Six Tricks Your Brain Plays on You During Grief
Bob Baugher, Ph.D.
Why would your brain trick you, especially at a time when you need it most? Because it’s not perfect. Just keep reading and you’ll begin to recognize how these brain imperfections can influence you during the most difficult time of your life.
Trick #1: I will feel this way forever.
When the death occurred, you absolutely believed that you would never laugh again; but you did. Do you remember that first time? Were you surprised when you heard laughter and realized that it was coming from you?
Trick #2: Guilt
Perhaps the cruelest trick your brain plays on you is one where the past continues to be rewritten. Just look at all the ways that guilt can complicate your grief. See if any of these sound familiar:
If-Only Guilt—After the death you find yourself revisiting events in the life of your loved one in which you say, “If only….” Or “I should have…..” or “Why didn’t I?”
Role Guilt—“I wasn’t a good enough __________________ to this person.” We’re still waiting for the perfect (choose one) parent/spouse/sibling/grandparent/child.
Death Causation Guilt—“The death occurred because of something I did or failed to do. It matters little whether I actually had anything to do with the death. I still feel guilty.”
Trick #3: I need to grieve just right.
This trick is often played on those of us who have issues with perfectionism. The death you’ve experienced is like no other. Therefore, the grief reactions you’ve been experiencing have thrust you into a world that is foreign to you. A part of your brain is asks, “What’s wrong with me? Why am I so_______?” Why these reactions? It’s just your struggling brain doing the best it can.

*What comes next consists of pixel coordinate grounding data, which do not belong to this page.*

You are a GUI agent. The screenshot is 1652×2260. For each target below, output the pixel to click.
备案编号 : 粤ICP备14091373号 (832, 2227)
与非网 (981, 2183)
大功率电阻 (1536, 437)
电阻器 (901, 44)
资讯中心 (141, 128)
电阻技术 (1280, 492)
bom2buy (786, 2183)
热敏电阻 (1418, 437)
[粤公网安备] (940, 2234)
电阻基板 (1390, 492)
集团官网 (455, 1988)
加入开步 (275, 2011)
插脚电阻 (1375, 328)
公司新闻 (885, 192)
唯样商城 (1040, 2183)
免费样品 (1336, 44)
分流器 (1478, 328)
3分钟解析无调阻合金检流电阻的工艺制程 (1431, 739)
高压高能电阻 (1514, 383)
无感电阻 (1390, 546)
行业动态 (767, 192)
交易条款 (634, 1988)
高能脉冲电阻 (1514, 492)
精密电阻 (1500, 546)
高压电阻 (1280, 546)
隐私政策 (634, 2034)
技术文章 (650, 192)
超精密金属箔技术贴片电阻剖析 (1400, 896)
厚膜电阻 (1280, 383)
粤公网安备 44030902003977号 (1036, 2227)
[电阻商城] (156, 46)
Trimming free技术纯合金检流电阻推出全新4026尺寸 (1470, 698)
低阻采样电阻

Trick #4: My grief is worse than anyone else’s.
When you began to meet people who had a similar loss, your brain may have concluded, “Their loss is terrible, but they must not have loved their person as much as I love mine.” You now realize that you can never measure the amount of another’s pain. You have come to understand that, in our humanness, we are all united by our grief because it demonstrates that we all have loved.
Trick #5: I will get a little better each day.
You may have discovered that day 90 following the death was worse than day 30 and that you may have felt worse at the ten month point than you did at the five month point. Why is this? One reason is shock, which is your brain’s way of cushioning the intensity of the blow and when shock begins to wear off, the pain begins to set in.
Trick #6: Letting go of my grief means letting go of my loved one.
This brain maneuver is one of the biggest challenges in coping with grief. If you could actually hear your brain speaking to you, the words would sound something like this: “Now that some time has gone by, I can feel that the intensity of my loss easing up just a little. But wait! I can’t let this happen because if the pain begins to leave, the memories of my loved one will slip away as well. So, I must hold on to my sorrow, heartache, and anguish in order to preserve the connection with this person.” As you know, an important part of your grief work is to hold on to the memories while simultaneously letting the pain of the loss gradually subside.
So, there they are: six tricks of the brain that complicate the bereavement process. A couple of them may have been new to you as you have come to realize that the death of your loved one has challenged your brain in ways it has never experienced before. In considering these tricks, you will now hopefully be a little kinder to your brain as it continues to cope with loss of someone you love.